For Julie Hadduck, a smartphone app that could diagnose cancer seemed like a miracle.
Her husband died of skin cancer in 2010. She worried that her three children could also be at risk, so she took them to a dermatologist twice a year.
When Hadduck photographed one of her daughter's moles, the app offered a diagnosis within seconds. "It came back red, and I was freaked out," said Hadduck, who lives in Pittsburgh.
She took her 9-year-old to a dermatologist, who reassured them the mole was benign. Hadduck, 47, deleted the app.
The app that Hadduck tried is one of more than 165,000 involving health and wellness currently available for download — a blending of technology and healthcare that has grown dramatically in the last few years. Experts see almost unlimited promise in the rise of mobile medical apps, but they also point out that regulation is sometimes lagging the pace of innovation, which could harm consumers.

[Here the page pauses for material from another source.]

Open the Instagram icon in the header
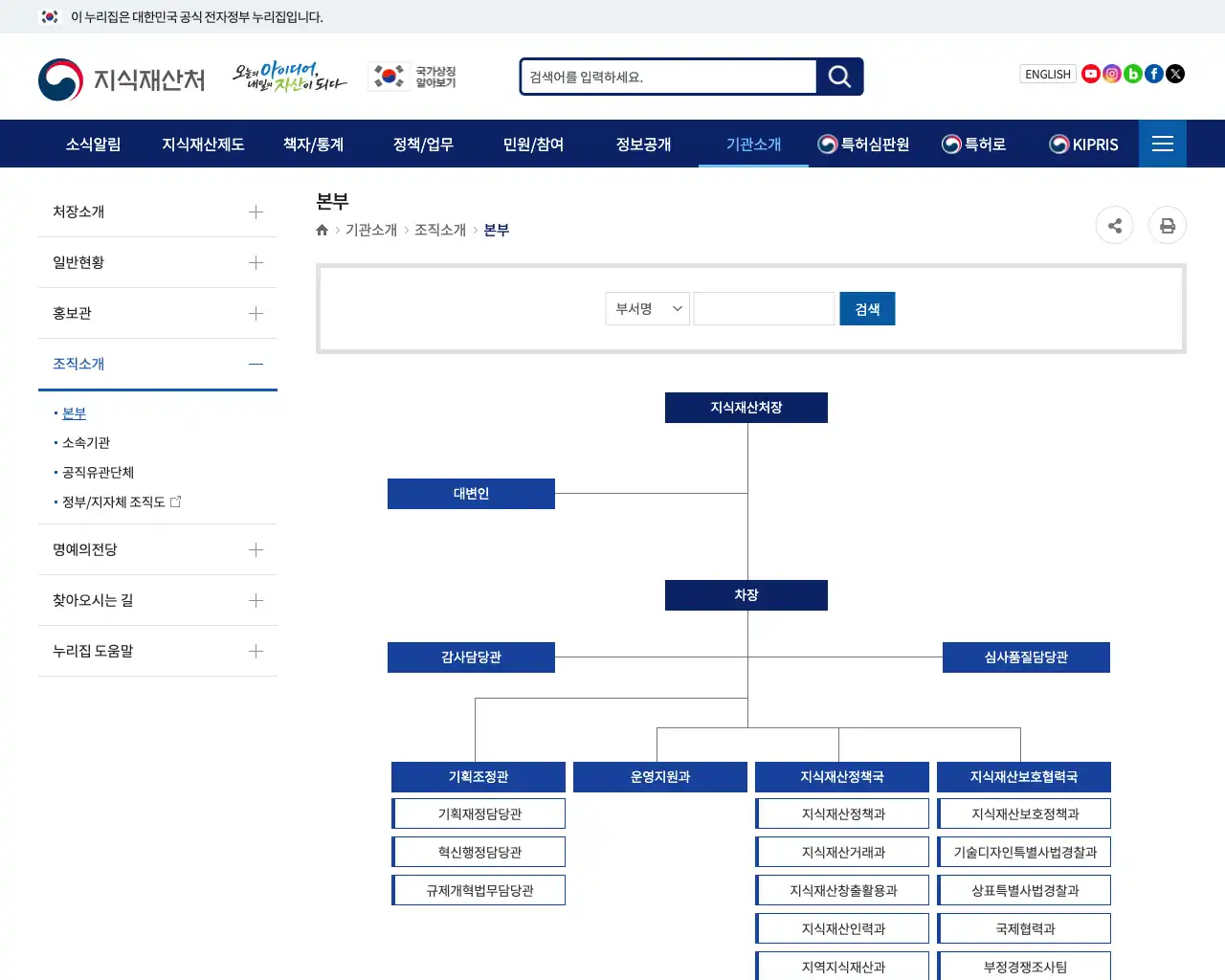[x=1111, y=73]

"It's clearly a net positive, but I think there are risks to it," said Dr. Karandeep Singh, a professor at the University of Michigan who recently evaluated the quality and safety of hundreds of mobile health apps.
Major changes in the healthcare system set in motion by the Affordable Care Act, passed in 2010, coincided with the proliferation of smartphones. From 2013 to 2015, the number of health and fitness apps available on Apple's mobile operating system increased by 106%, according to one report.
Some of the most popular apps include Plant Nanny, a reminder to drink water; Sworkit, a personalized exercise video player; and HeartWatch, a heart rate tracker that's hooked up to the Apple Watch.